Y es que el jardín nació como proyecto y anhelo de recuperación siquiera fuera simbólica del Paraíso perdido (paradéisos, el vocablo caldeo para “jardín”, significa “lugar vallado”). Así que los monjes, sí, “conservaron y desarrollaron los conocimientos del mundo antiguo, introdujeron especies exóticas procedentes de otras latitudes, cultivaron todo tipo de frutas y verduras, su rigurosa observación de los ciclos meteorológicos sirvió para organizar las labores agrícolas, mejoraron la productividad de los campos y combinaron hierbas para elaborar medicamentos, tinturas y elixires”. Fueron, es decir, agricultores, médicos, astrónomos y astrólogos. Pero, en su concepción, los jardines también eran “paisajes del alma … un microcosmos donde se percibe el ciclo de la vida y la muerte … un universo en pequeño” que “nos muestra dónde habita Dios”.
Mora, por ejemplo, en la vaina de la judía. Y en… Bueno, recordemos para no alargar la lista lo que dejó escrito Tertuliano: “Una minúscula flor al borde de un camino lleno de maleza, una pequeña concha en la playa, la pluma de un pájaro, todo ello nos indica que el Creador es un artista”. Pero Dios -divinidad inmanente- asimismo tiene domicilio en el corazón del hombre, jardín que también requiere siembra y da su cosecha, como nos aleccionara la figura de Santa Hildegarda de Bingen (1098-1179), no en vano benedictina, vidente, profetisa, médico y abadesa, además de corresponsal de muchos grandes nombres de su tiempo, como el Papa Eugenio III, el San Bernardo de Claravall inspirador del Temple, Federico I Barbarroja o el Felipe de Flandes que encargara a Chrétien de Troyes El cuento del Grial.
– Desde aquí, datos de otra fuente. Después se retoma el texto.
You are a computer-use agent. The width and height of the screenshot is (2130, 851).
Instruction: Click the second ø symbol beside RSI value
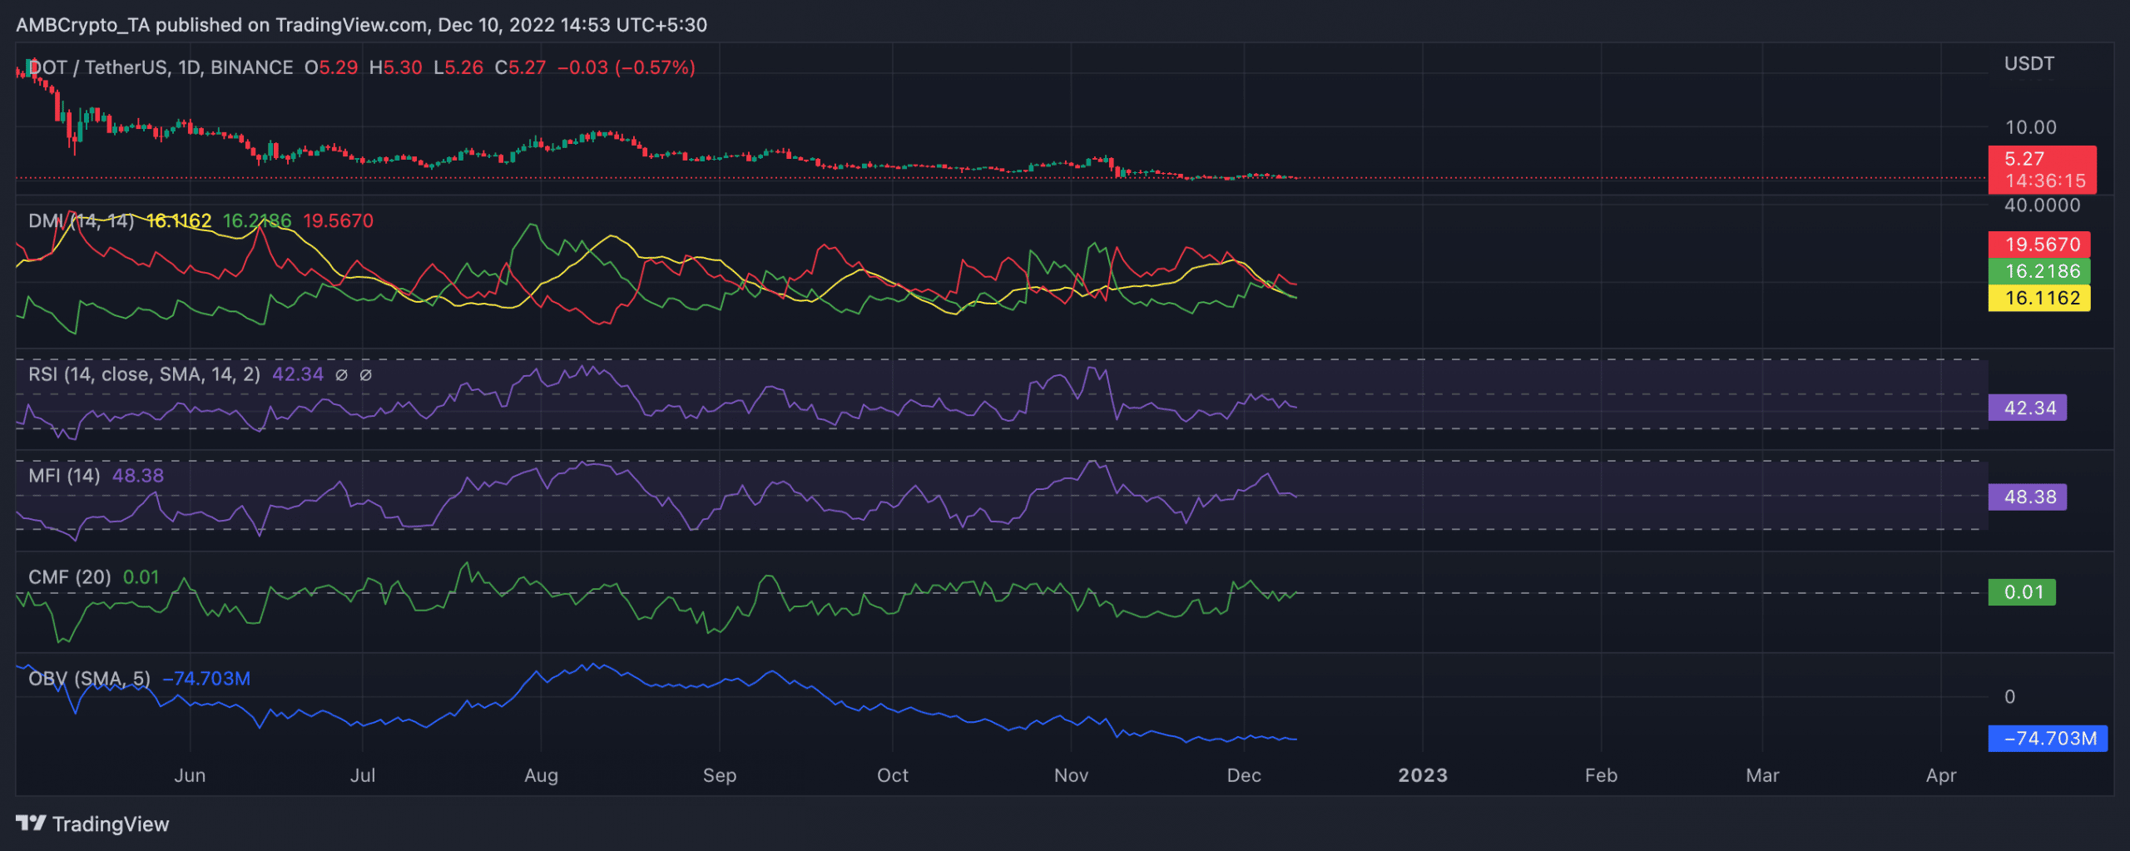[x=365, y=375]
Mucho debemos a Victoria Cirlot en cuanto al conocimiento de la figura de este último.
La medicina de Hildegarda, que otorga una enorme función e importancia sanadoras a la luz, el estado de ánimo del paciente y los humores, era, en sus planteamientos de base, homóloga del ayurveda hindú, una ciencia a la que no se sabe bien por qué se obceca la prensa en calificar como medicina alternativa o pseudoterapia cuando, en realidad, es la medicina normal empleada desde hace milenios en India y el Sudeste asiático, áreas donde, en rigor, sería a la medicina alopática u occidental a la que correspondería calificar como alternativa en el sentido, como mínimo, de opcional.
Cuando un hombre cae enfermo, decía la Sibila del Rin, que así se conocía a Santa Hildegarda, reconocida en 2012 como doctora de la Iglesia por Benedicto XVI, no sólo su cuerpo y su alma se ven afectados: también el entero cosmos. Hay, por tanto, que cuidar de que las malas hierbas no se enseñoreen del jardín. La tradición monástica, origen de tantas cosas que a muchísimos les parecerán hoy ajenas a ella, tiene -está claro- mucho que enseñarnos al respecto.